A man had a problem with a building site next door to his home. Exasperated, he contacts the Office of the Prime Minister. Within less than an hour, the mayor phones him and, next day, public sector officers were on site and the case was solved. It is called government customer care. It works but it is wrong.

Either this country’s public service is immensely dysfunctional or the Labour government has usurped all power to itself. It is probably a combination of both.

Malta is a small country, so it is easy to take over the public sector with a few hundred positions of trust. The civil service, and the supposedly autonomous authorities, have become an extension of the government of the day. The government takes credit for what they should be doing by themselves and for what is the citizen’s by right.

It is, unfortunately, a reflection of public perception that any decision by a public entity is seen to be a policy decision by the government. By default, political responsibility for government entities has been translated to hands-on responsibility at a micro level. It is a waste of resources at best. People heading government entities are paid handsomely from taxpayer money to do their jobs and should do it without prodding.

The government has a duty to intervene in the operation of its entities when the system fails. But to have such intervention institutionalised is not what governance is all about. It opens the door to abuse.

We have seen it in Gozo. On the eve of the election, employment in the public sector was so widespread it left the private sector with personnel problems. The recruitment exercise smacks of partisanship and may constitute a corrupt practice. But it also brought in votes by the spadeful.

The Labour Party has won handsomely and its theory of customer care has proven successful. Government customer care, even if abuses are made, keeps people happy. It is a terrible verdict on the country’s political maturity.

When outgoing Nationalist Party leader Simon Busuttil campaigned for truly independent institutions, he ended with egg on his face. People want to be served not exercise their rights.

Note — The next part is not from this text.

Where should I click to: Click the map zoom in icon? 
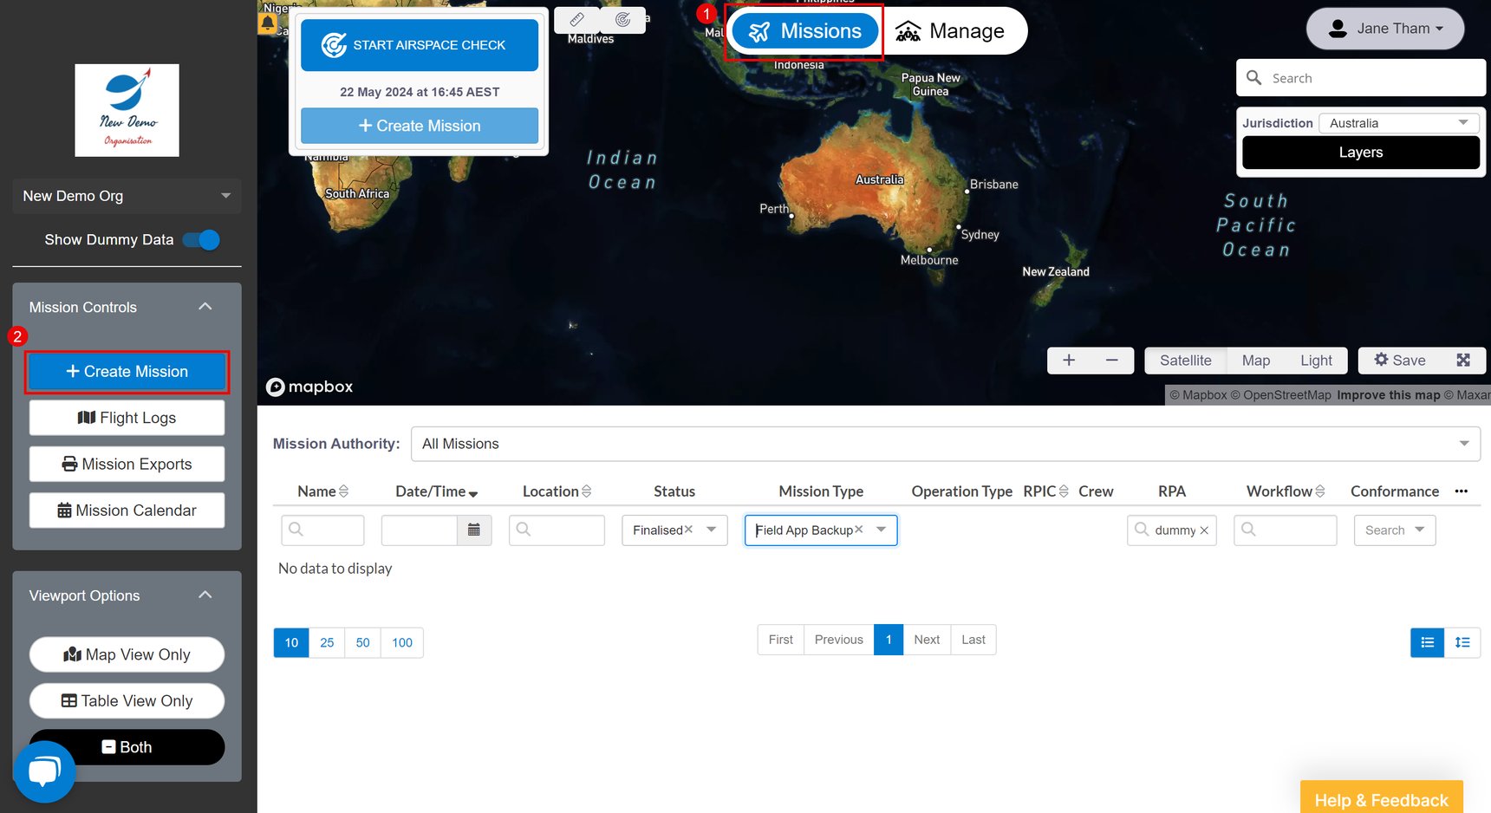point(1069,360)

It is like Independence never happened half a century ago.

Customer care is flattering, even if the one providing it should not be doing so. Even more flattering is a customer care that differentiates between customers and discriminates against others. The new Nationalist Party leadership has this scenario to face: a government that keeps its people happy, rightfully or wrongfully, and reap the rewards at election time.

Political instinct, one would suppose, would be to offer people the same as Labour in government, maybe even go further. That would be so wrong. People will want to see an alternative in the Nationalist Party, not the same Labour in different colours. Government big brotherliness insults human dignity. It is the very opposite of the liberalism that Labour boasts so much of.

To accept that political patronage is here to stay is to give up on politics. The country does not deserve to be treated as a child and it is up to the Nationalist Party to tell it to grow up and start behaving as an independent adult who knows his rights and will be subservient to no one.